…and no, I haven’t finished Page Eight. I’ll get to it. It’s not going anywhere. It’s on the DVR. Wonderful invention, like a hard drive. Saves any program you want. Sigh. I find myself deleting most. What was that statement in the early ’60’s , TV’s Wasteland. Anyway. I wasted the other night watching Cancel Christmas. A too predictable, gonna-have-a-happy-ending-in-two-hours-if-it kills-us-all movie. The acting was okay. It’s the premise that’s pathetic. There is the irascible, crotchety, worse than Scrooge person who changes his heart at the end or the family that comes together after a parent died or left or just overcomes tragedy to see the true joy of the Christmas season.

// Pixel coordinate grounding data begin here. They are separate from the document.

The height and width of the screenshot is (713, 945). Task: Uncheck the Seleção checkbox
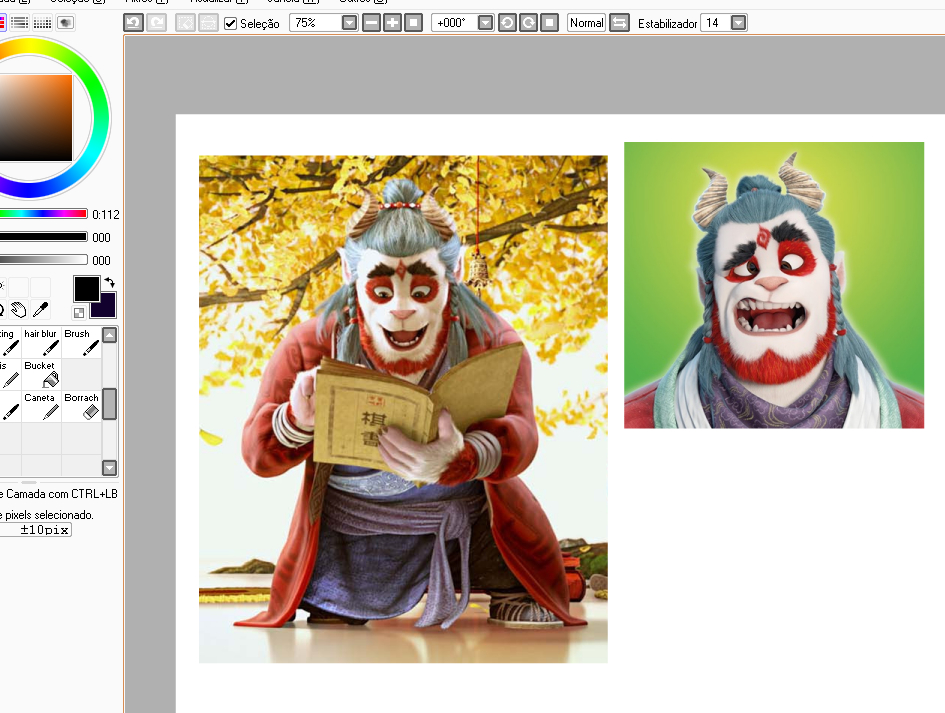tap(231, 23)
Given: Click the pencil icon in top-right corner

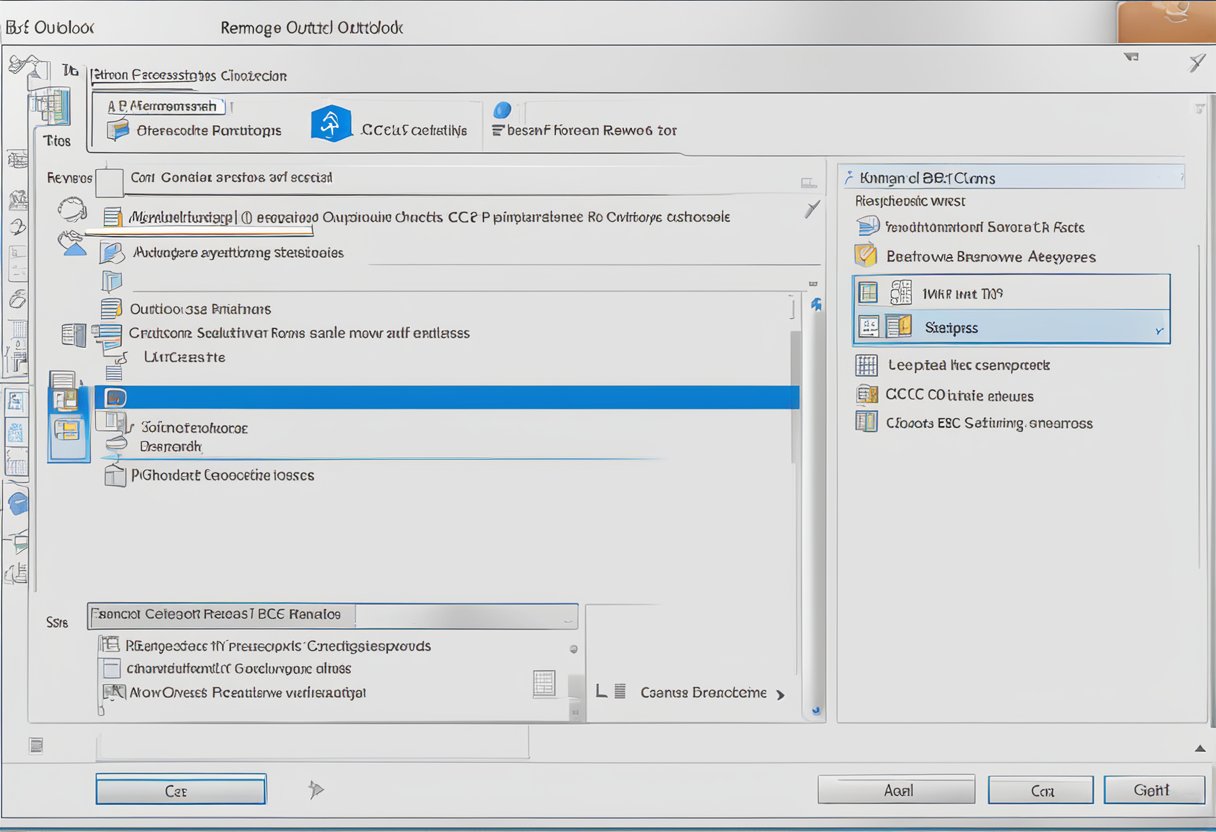Looking at the screenshot, I should [x=1197, y=64].
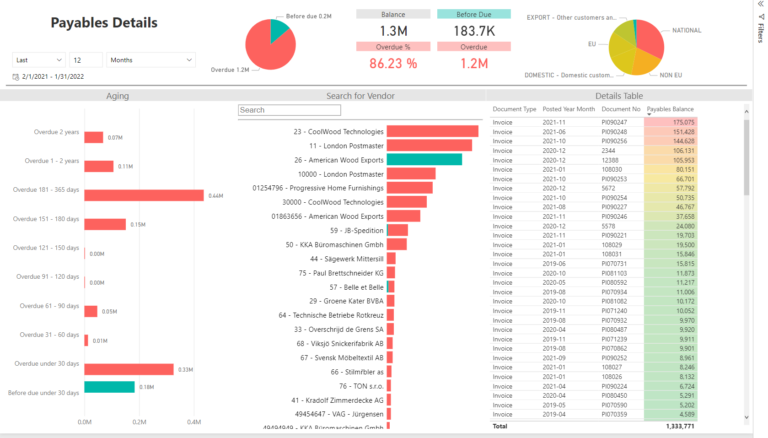Sort by Document Type column header
Viewport: 768px width, 438px height.
click(515, 107)
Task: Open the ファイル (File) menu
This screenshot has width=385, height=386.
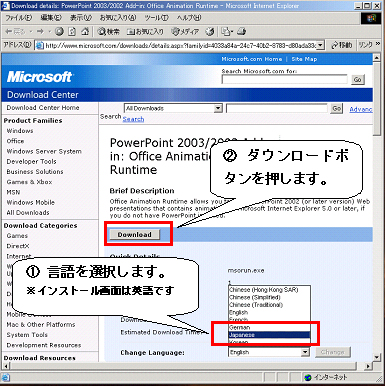Action: (x=19, y=18)
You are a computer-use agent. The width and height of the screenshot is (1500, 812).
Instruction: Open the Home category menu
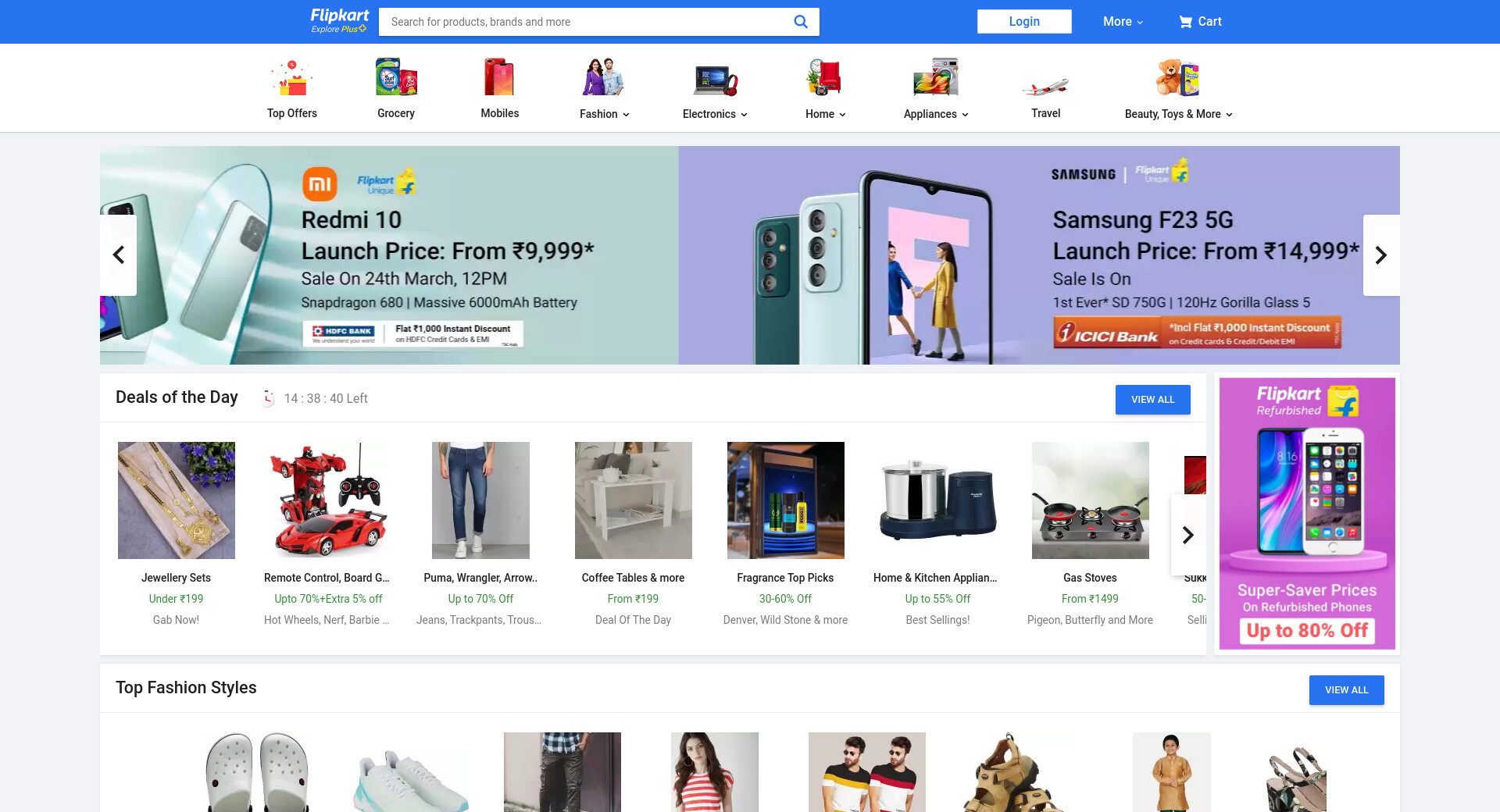(x=826, y=114)
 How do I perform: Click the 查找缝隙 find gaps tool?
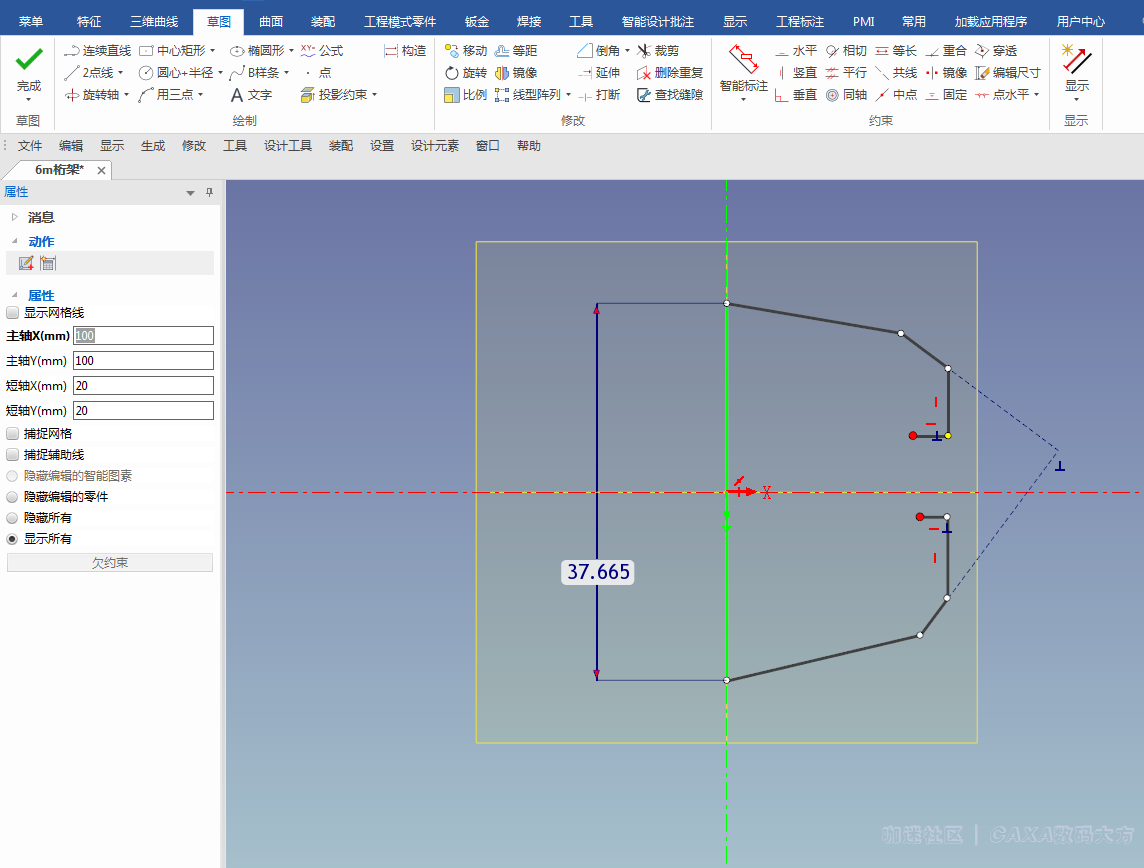coord(670,95)
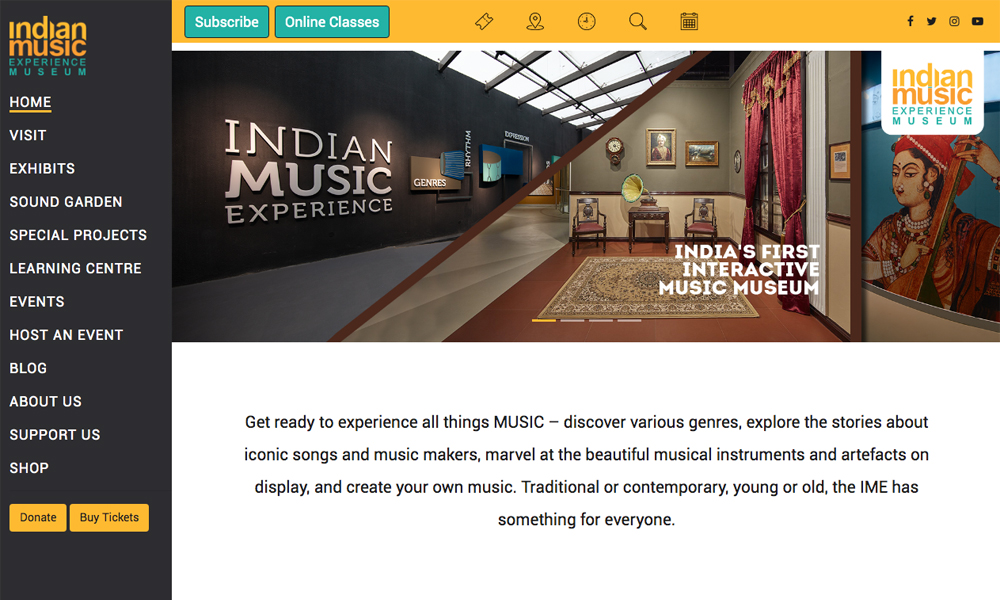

Very Hallmark.
And, thanks to cable, we have a Hallmark Channel. So very Hallmark all the time. And I just don’t get it. Is that what people want? The happy endings? I love the Sisters Grimm books by Michael Buckley. I’ve read the first eight, I think there’s more, but am on to other stuff. In the new television series Once Upon A Time we’re transported back and forth between the world of fairy tale, although not the fairy tales we know and love. They’re a bit more skewed to the evil that exists around us.
The premise, that the big bad witch of Snow White fame, wants to end all happy endings. And there is the plucky young woman who is going to, one can only hope, bring the big bad witch to a big bad end. Emma. I like that Emma is very now. Present. And edgy. I can’t find any Grimm story or folklore that shows that Snow had a child. Although, there probably is one somewhere. Or some very creative writer decided to invent the daughter as a device to create, eventually, the big bad end. And in Once Upon A Time the catalyst for the denouement is Emma’s own child. The one she gave up at age 18. Because Emma is not in any way at all expecting a happy ending.
Glad this isn’t on the Hallmark Channel. They’d have so messed it up.